LINCOLN — A layoff can have consequences.
Omaha Creighton Prep, annually one of the best high school programs in the state, played listless offense for a half against Lincoln Southeast last weekend. The Junior Jays threw an interception for a touchdown and gave up another short touchdown drive after muffing a punt. They couldn’t run the ball much. They couldn’t pass well, either.
And they weren’t finding ways to get the ball to one of their top players, Nebraska tight end commit AJ Rollins. He had a single pass thrown his way — which he dropped — in the opening 24 minutes. Prep trailed 14-0.
“Sluggish,” Rollins said. “We came out weak.”
Prep went on to lose 24-21 to the Knights, who executed a nifty fake punt in the fourth quarter to help seal the win.
But the Jays’ offense may have found something in the second half that helps the team — and Rollins — get more chances. He had two catches for 11 yards and a touchdown in the second half after Prep shifted to a spread, up-tempo passing attack that kept the Knights on their heels. As odd as it seemed watching Prep — long known for having big, punishing offensive lines — turn into Texas Tech for a half, quarterback Sam Meysenburg appeared energized as he scrambled and directed traffic, picking from multiple targets.
Rollins liked the tempo and scheme. It may be something Prep (1-2) can keep using.
“I think the coaches see that now,” Rollins said. “It’s a lot more space to work with, a lot more mismatches to work one-on-ones. I feel like that works for us a lot.”
It’s been a roller coaster for Prep and Rollins already in 2020. Rollins long had the Huskers atop his recruiting list, but he still wanted to take more visits, which are off the table until at least January due to NCAA rules during the pandemic. Rollins committed to NU last month.

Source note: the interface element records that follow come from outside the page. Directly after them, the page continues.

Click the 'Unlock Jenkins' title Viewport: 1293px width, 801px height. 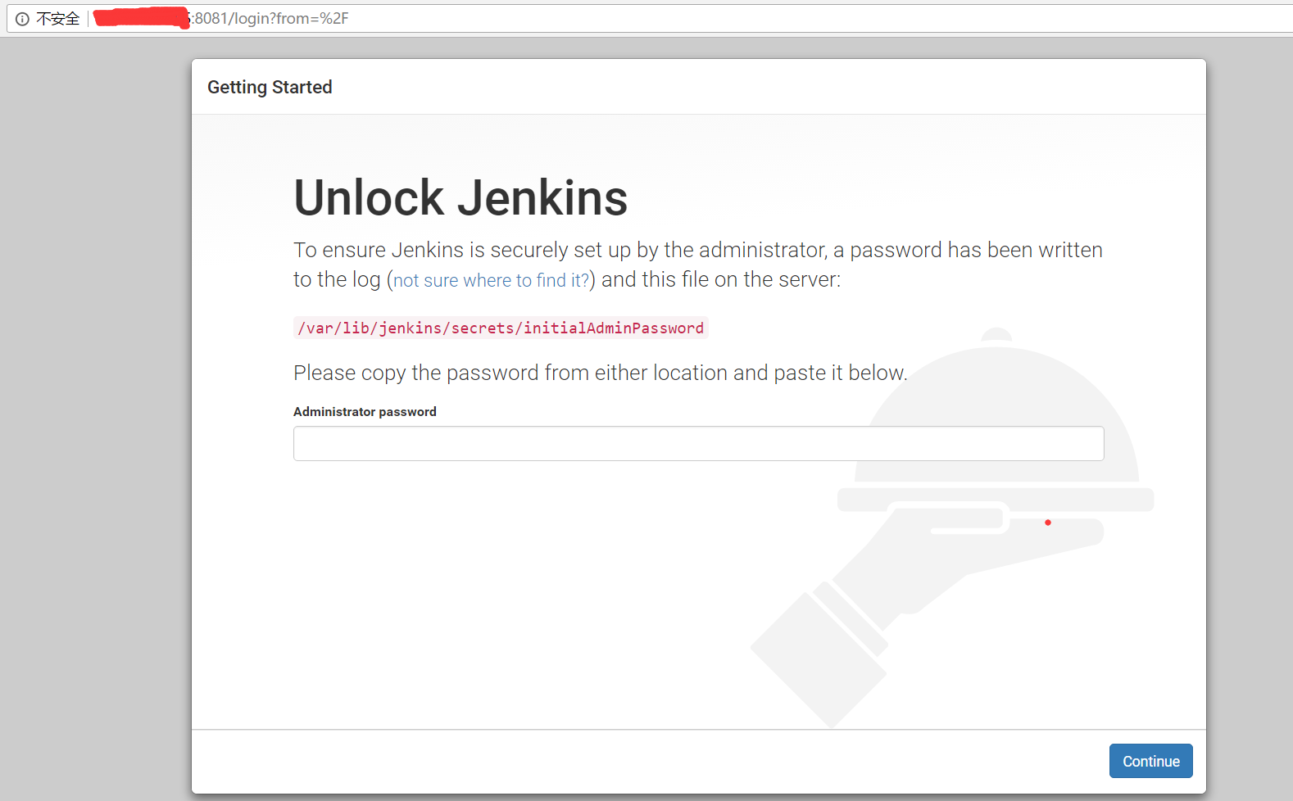click(460, 197)
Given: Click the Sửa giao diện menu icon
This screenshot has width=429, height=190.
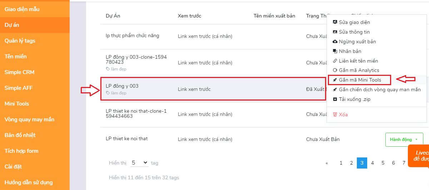Looking at the screenshot, I should pos(335,22).
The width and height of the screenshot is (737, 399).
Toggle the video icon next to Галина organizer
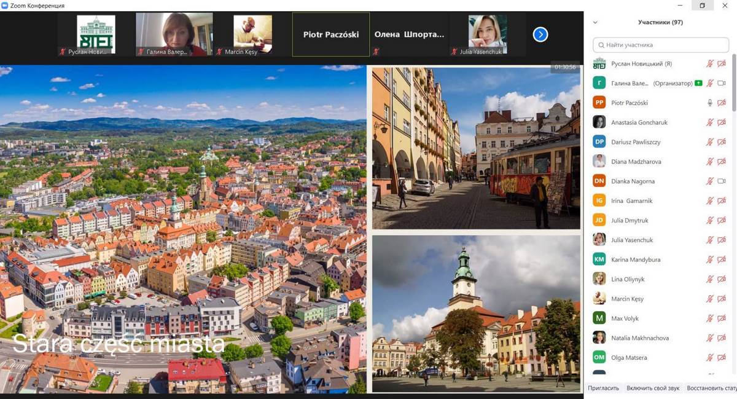[x=722, y=83]
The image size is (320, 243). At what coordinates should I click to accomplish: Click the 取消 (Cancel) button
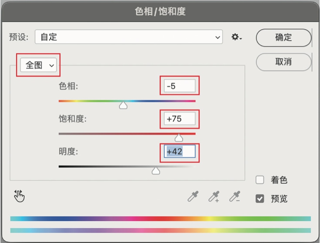[283, 62]
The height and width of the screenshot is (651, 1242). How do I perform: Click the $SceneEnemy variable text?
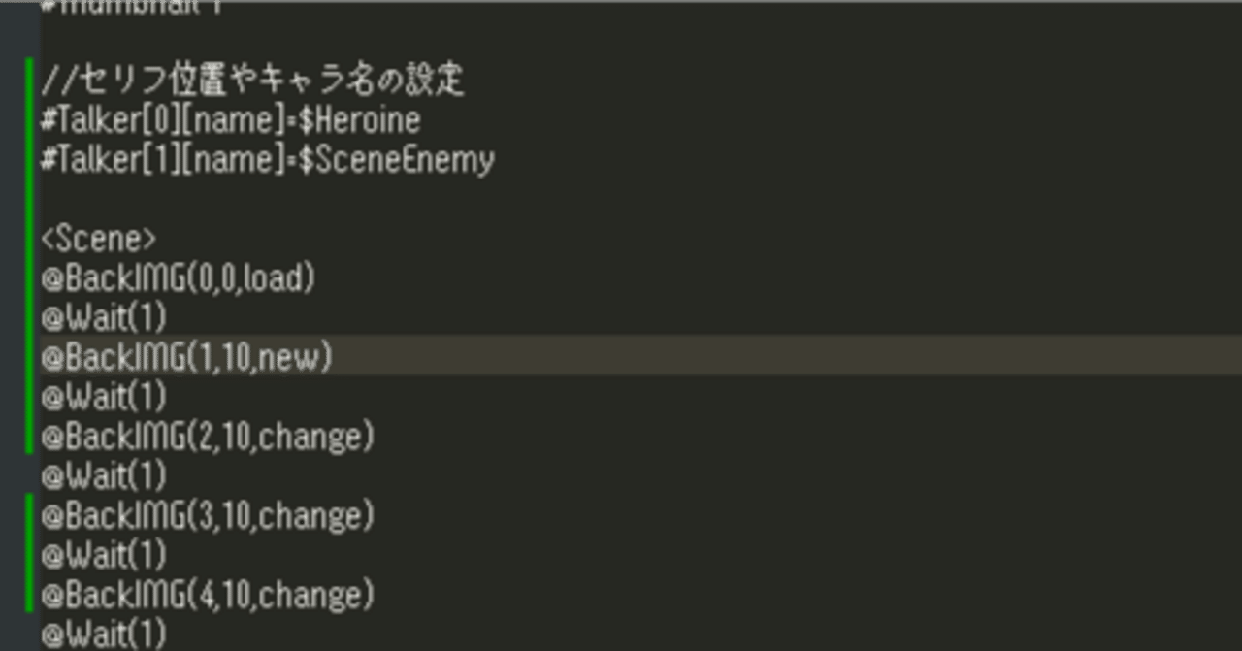tap(396, 160)
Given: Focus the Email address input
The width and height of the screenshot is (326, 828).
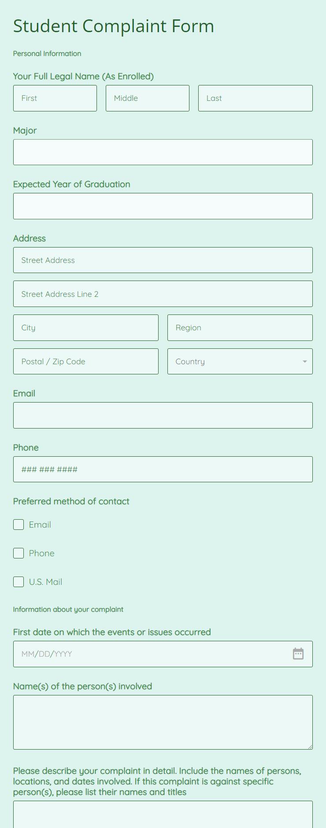Looking at the screenshot, I should (163, 415).
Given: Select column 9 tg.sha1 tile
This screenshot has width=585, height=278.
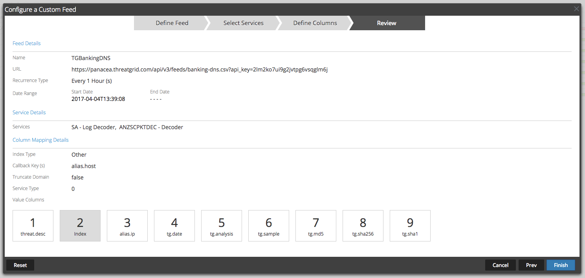Looking at the screenshot, I should [410, 226].
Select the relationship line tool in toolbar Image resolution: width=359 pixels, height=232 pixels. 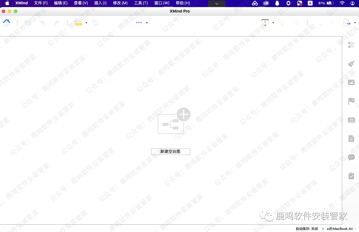click(95, 22)
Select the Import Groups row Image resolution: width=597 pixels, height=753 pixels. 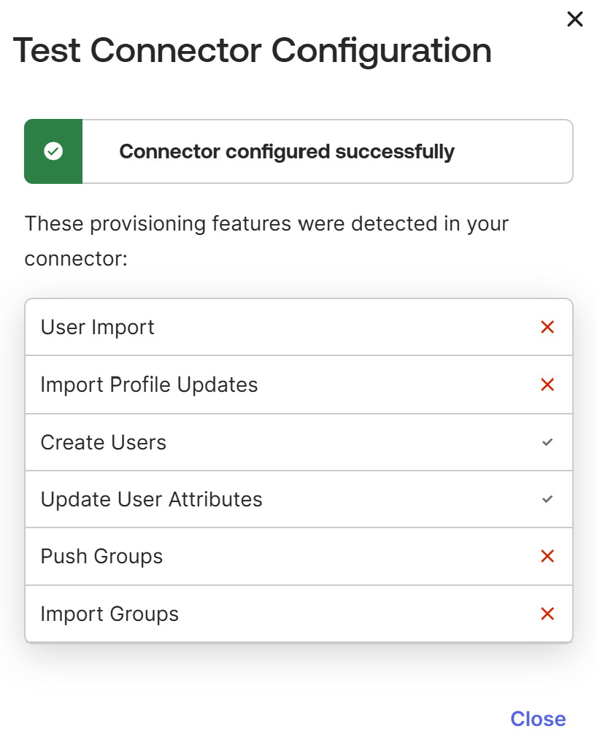coord(299,614)
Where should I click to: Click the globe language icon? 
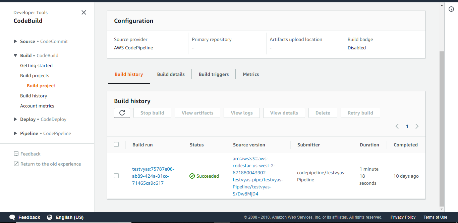(x=50, y=217)
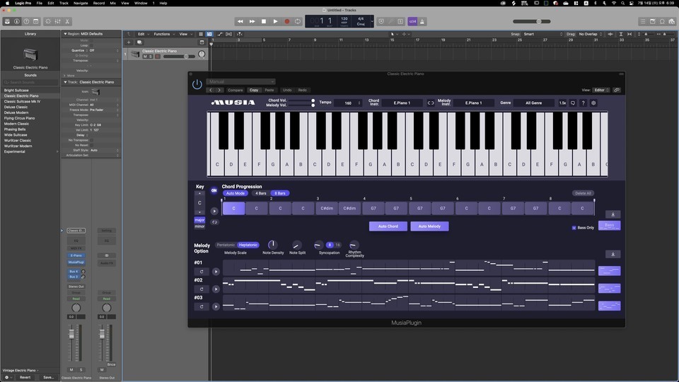The height and width of the screenshot is (382, 679).
Task: Open the Navigate menu in menu bar
Action: click(x=81, y=3)
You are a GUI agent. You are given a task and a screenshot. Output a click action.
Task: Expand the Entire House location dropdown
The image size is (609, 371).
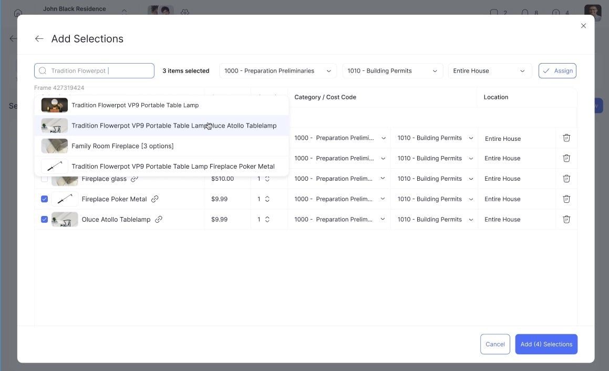pyautogui.click(x=489, y=71)
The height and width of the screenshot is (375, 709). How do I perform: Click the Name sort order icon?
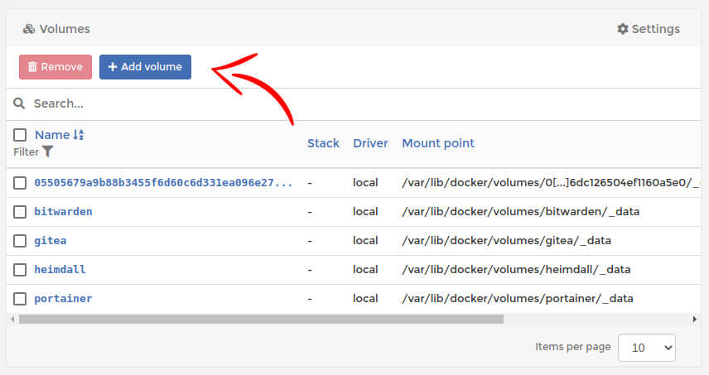coord(79,135)
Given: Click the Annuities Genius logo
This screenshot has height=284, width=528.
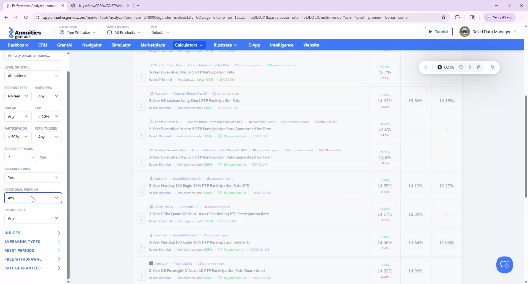Looking at the screenshot, I should [25, 32].
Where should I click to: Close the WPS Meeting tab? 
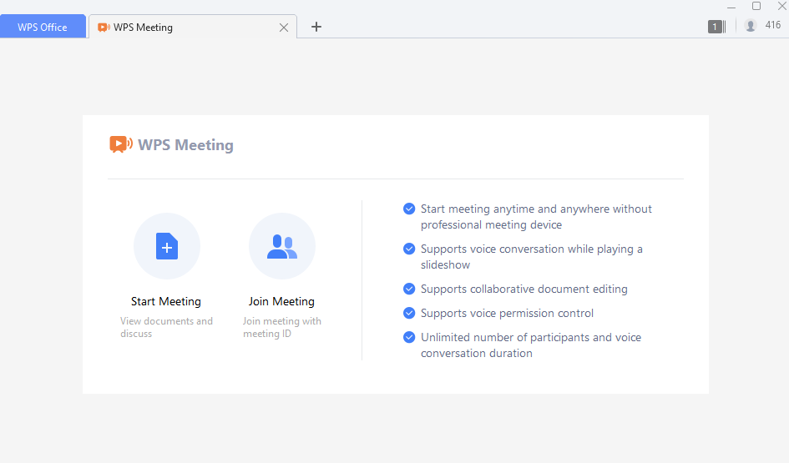click(284, 28)
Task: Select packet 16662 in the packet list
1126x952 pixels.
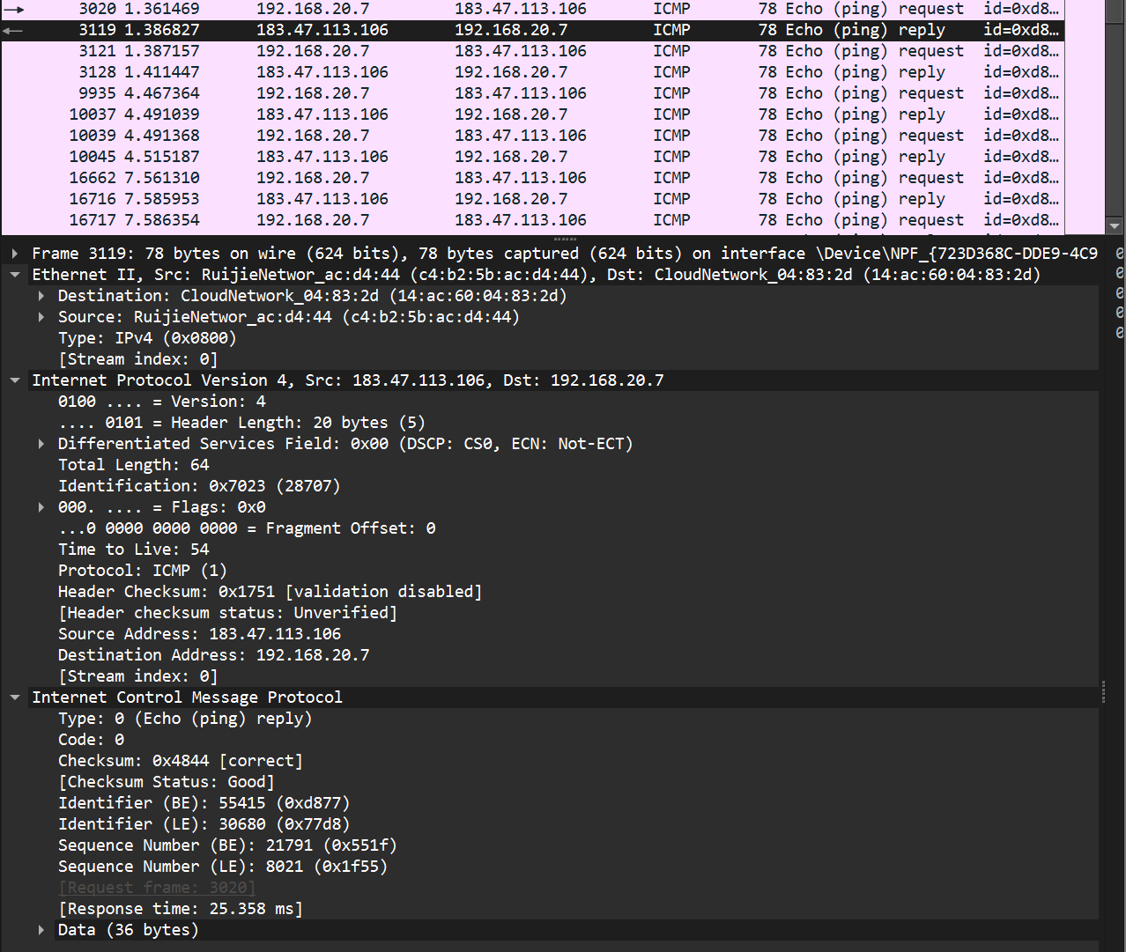Action: click(x=352, y=177)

Meanwhile, Prep had the hardest of season openers in a 42-0 loss to Omaha Westside in which very little went right. After a 21-16 win over Papillion-La Vista, the Jays’ game against Bellevue West was canceled because of a COVID-positive case. Prep went into a two-week self-quarantine before playing Southeast.
“It’s been really crazy,” Rollins said. “Myself, I’ve still been going out, working out, doing what I need to do, staying in shape. You can’t just sit in the house. It really showed (last Friday), the first half of the game.”
Rollins said he got a little tired playing both tight end/receiver and third-down pass rusher, where he had a deflection, tackle for loss and several quarterback hurries. The 6-foot-6, 220-pound Rollins almost looks like he’d be a good fit for defensive end or outside linebacker in NU’s 3-4 defense. Rollins is more of a power rusher, going through the offensive tackle on the way to the backfield, than someone shooting gaps.
He said Nebraska views him as a hybrid tight end/receiver who lines up next to an offensive tackle or moves to the edge of the field as a pass catcher. NU freshman Chris Hickman is the closest comparison to Rollins, though another 2021 Husker commit, Council Bluffs Lewis Central’s Thomas Fidone, perhaps fits the prototype best.
Rollins makes for a big target in Prep’s offense, and more of the spread, up-tempo attack may help him get more looks.
“I’ve just got to do what I can,” he said. “Keep working. I was mad the first half. I got the ball a little bit. I still feel like I need to get the ball more, but I can’t control that. I’m just doing what I need to do.”